Vorgegebener Text:
Die Schieflage der angeschlagenen Baumarktkette Praktiker scheint wesentlich ernster als bislang bekannt. Auf der Hauptversammlung sprach die Unternehmensführung am Mittwoch in Hamburg offen von der Gefahr der Insolvenz, sollte das von ihr erarbeitete Rettungskonzept nicht die Zustimmung der Aktionäre erhalten. Die Anteilseigner reagierten aufgebracht, warfen dem Management Erpressung vor und stellten Rücktrittsforderungen.

Der Schlagabtausch bei der Hauptversammlung zog sich bis in den Abend hin, ohne dass eine Abstimmung zu einer dringend benötigten Finanzspritze absehbar war. Die Heimwerkermärkte brauchen nach Angaben des Vorstands eine Kapitalspritze von mehr als 200 Millionen Euro – sonst droht die Insolvenz. Vorstandschef Kay Hafner warb eindringlich um Zustimmung für sein Rettungspaket. „Es geht um die Zukunft, oder noch konkreter: Es geht ums Überleben“, sagte Hafner.

Erfasste Daten:

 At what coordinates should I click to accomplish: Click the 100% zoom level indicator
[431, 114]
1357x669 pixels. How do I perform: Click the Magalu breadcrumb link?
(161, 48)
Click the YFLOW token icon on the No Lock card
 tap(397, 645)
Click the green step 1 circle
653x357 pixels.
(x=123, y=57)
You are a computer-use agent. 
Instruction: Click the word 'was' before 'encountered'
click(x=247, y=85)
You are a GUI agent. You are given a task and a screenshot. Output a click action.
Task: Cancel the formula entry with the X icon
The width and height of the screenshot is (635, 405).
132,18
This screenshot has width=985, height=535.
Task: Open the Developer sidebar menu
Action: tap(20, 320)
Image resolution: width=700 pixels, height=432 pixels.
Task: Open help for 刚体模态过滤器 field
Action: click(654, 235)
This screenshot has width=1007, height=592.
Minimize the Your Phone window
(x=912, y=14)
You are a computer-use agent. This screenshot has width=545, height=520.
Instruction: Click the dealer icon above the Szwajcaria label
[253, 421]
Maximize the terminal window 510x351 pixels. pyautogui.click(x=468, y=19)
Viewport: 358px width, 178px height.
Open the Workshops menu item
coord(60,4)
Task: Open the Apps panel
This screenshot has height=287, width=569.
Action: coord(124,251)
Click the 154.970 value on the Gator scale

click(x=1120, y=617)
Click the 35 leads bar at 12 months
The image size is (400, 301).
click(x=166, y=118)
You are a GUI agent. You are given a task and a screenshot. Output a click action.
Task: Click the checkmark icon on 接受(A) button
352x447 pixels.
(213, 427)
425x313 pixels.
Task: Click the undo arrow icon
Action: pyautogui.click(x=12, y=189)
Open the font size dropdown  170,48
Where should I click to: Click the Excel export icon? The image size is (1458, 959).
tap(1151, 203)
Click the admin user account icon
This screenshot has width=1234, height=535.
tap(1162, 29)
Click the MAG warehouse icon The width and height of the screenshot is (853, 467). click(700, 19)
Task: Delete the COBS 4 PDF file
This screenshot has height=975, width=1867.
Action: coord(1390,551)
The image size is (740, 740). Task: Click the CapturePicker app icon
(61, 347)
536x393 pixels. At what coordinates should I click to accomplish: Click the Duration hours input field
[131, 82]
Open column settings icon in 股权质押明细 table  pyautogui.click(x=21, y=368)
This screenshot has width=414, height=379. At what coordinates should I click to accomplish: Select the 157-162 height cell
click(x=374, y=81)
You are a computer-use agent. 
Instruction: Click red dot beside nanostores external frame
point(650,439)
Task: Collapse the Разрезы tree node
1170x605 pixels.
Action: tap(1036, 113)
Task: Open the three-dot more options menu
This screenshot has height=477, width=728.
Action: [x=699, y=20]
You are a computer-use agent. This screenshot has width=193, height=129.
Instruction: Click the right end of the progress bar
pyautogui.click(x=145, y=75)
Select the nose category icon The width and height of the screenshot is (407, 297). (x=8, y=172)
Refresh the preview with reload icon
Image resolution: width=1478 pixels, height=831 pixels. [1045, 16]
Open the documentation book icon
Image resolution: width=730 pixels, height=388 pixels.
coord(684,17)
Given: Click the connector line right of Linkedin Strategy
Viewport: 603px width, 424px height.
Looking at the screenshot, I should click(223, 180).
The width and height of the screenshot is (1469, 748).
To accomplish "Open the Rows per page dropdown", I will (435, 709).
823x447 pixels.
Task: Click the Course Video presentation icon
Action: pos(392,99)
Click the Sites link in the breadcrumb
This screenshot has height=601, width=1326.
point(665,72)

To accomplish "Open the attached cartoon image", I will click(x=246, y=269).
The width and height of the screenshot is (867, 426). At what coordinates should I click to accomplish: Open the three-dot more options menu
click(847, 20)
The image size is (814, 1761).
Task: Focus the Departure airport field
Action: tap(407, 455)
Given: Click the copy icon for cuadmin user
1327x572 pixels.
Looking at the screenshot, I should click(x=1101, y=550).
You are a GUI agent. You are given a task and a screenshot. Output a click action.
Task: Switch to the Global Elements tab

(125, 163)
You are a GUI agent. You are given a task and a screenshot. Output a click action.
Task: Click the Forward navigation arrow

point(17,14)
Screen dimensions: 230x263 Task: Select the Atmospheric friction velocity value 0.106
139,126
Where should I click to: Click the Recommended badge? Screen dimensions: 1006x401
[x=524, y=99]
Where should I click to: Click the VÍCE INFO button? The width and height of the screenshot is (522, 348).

Aufgabe A: Gib den Text über die Baumarktkette Praktiker von „Die Schieflage der“ bis einschließlich „und stellten Rücktrittsforderungen.“ wortgetreu wieder.
Aufgabe B: Führe den Text über die Baumarktkette Praktiker im Anschluss an seinen letzten Satz weiter.

Endergebnis A:
Die Schieflage der angeschlagenen Baumarktkette Praktiker scheint wesentlich ernster als bislang bekannt. Auf der Hauptversammlung sprach die Unternehmensführung am Mittwoch in Hamburg offen von der Gefahr der Insolvenz, sollte das von ihr erarbeitete Rettungskonzept nicht die Zustimmung der Aktionäre erhalten. Die Anteilseigner reagierten aufgebracht, warfen dem Management Erpressung vor und stellten Rücktrittsforderungen.

Endergebnis B:
Rücktrittsforderungen

Wegen des Drucks und der Drohkulisse sprachen Aktionäre von Erpressung, allen voran die Vertreterin der beiden Großaktionäre, Isabella de Krassny. Sie bezeichnete das Sanierungskonzept als inakzeptabel und skandalös und skizzierte einen Gegenentwurf. Wie sie forderten Anteilseigner den Rücktritt des Aufsichtsrats – und auch des Vorstands, unter anderem wegen Missmanagement, Planlosigkeit, ungenügender Informationen, mangelnder Transparenz.

Praktiker-Finanzvorstand Markus Schürholz verschärfte das Insolvenz-Szenario vor den Aktionären: Lehnten sie den geplanten Sanierungskurs ab, sehe er keine Alternative, sagte Schürholz. „Praktiker wäre in diesem Fall unmittelbar von der Insolvenz bedroht. Der Wert der Aktie würde wohl gegen Null sinken.“ Der Kurs des SDAX-Unternehmens brach am Mittwoch zeitweise um mehr als 9,0 Prozent ein. Mehrmals wollten Aktionäre wissen, wann genau die Insolvenz bevorstünde.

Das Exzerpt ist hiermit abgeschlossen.